Yakni, menyampaikan dengan fasih maksud perkataannya dan mengungkapkan apa yang tersimpan dalam hati nuraninya. Kemudian Musa ‘alaihissalam berkata:

وَاجْعَل لِّي وَزِيرًا مِّنْ أَهْلِي {29} هَارُونَ أَخِي {30} اشْدُدْ بِهِ أَزْرِي {31} وَأَشْرِكْهُ فِي أَمْرِي {32} كَيْ نُسَبِّحَكَ كَثِيرًا {33} وَنَذْكُرَكَ كَثِيرًا {34} إِنَّكَ كُنتَ بِنَا بَصِيرًا {35} قَالَ قَدْ أُوتِيتَ سُؤْلَكَ يَامُوسَى {36}

“Dan jadikanlah aku seorang pembantu dari keluargaku, (yaitu) Harun saudaraku, teguhkanlah dengan dia kekuatankudan jadikanlah dia sekutu dalam urusanku,supaya kami banyak bertasbih kepada Engkau,” dan banyak mengingat Engkau. Sesungguhnya Engkau adalah Maha Malihat (keadaan) kami”. Allah berfirman:”Sesungguhnya telah diperkenankan permintaanmu, hai Musa”. (QS. Thaha: 29-36)

Artinya, Kami telah memenuhi semua permohonanmu, dan memberikan apa yang telah engkau minta. Yang demikian itu merupakan wujud dari pertemuannya dengan Rabbnya Yang Mahaperkasa lagi Mahamulia. Yaitu, ketika dia meminta supaya Allah Subhanahu wa Ta’ala mewahyukan kepada saudaranya, Harun ‘alaihissalam, maka Dia pun memenuhinya. Dan yang demikian itu merupakan suatu kehormatan yang sangat agung. Allah Subhanahu wa Ta’ala berfirman:

…. وَكَانَ عِندَ اللهِ وَجِيهًا {69}

“…Dan adalah dia (Musa) seorang yang mempunyai kedudukan terhormat disisi Allah. (QS. Al-Ahzaab: 69)

Dia juga berfirman:

وَوَهَبْنَا لَهُ مِن رَّحْمَتِنَآ أَخَاهُ هَارُونَ نَبِيًّا {53}

“Dan Kami telah menganugerahkannya kepadanya sebagian rahmat Kami, yaitu saudaranya, Harun menjadi seorang Nabi.” (QS. Maryam: 53)
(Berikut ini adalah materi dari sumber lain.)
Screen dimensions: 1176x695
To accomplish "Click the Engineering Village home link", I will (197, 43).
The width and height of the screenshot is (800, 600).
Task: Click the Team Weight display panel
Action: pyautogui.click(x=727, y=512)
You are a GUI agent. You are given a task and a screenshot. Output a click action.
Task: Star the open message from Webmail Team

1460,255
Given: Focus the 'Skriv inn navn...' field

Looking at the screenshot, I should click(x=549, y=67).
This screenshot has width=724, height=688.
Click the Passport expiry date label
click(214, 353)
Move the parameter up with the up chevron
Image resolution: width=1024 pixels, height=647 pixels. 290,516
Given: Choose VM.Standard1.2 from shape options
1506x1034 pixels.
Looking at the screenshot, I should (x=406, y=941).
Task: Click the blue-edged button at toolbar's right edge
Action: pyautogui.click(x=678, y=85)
Ummul mukminin ‘Aisyah radhiyallahu ‘anha pernah mendengar seseorang yang berkata kepada beberapa orang yang sedang melakukan ibadah haji:”Siapakah saudara yang paling percaya kepada saudaranya?” Orang-orang terdiam. Lalu ‘Aisyah radhiyallahu ‘anha berujar kepada orang-orang yang ada di sekitarnya:”Dia adalah Musa bin ‘Imran ‘alaihissalam ketika memberikan syafa’at kepada saudaranya, Harun ‘alaihissalam, maka Allah Subhanahu wa Ta’ala pun mewahyukan kepadanya. Allah Subhanahu wa Ta’ala berfirman:

وَوَهَبْنَا لَهُ مِن رَّحْمَتِنَآ أَخَاهُ هَارُونَ نَبِيًّا {53}

“Dan Kami telah menganugerahkannya kepadanya sebagian rahmat Kami, yaitu saudaranya, Harun menjadi seorang Nabi.” (QS. Maryam: 53).

(Sumber: Kisah Shahih Para Nabi, Pustaka Imam Syafi’i hal 69-73. Disadur oleh Abu Yusuf Sujono)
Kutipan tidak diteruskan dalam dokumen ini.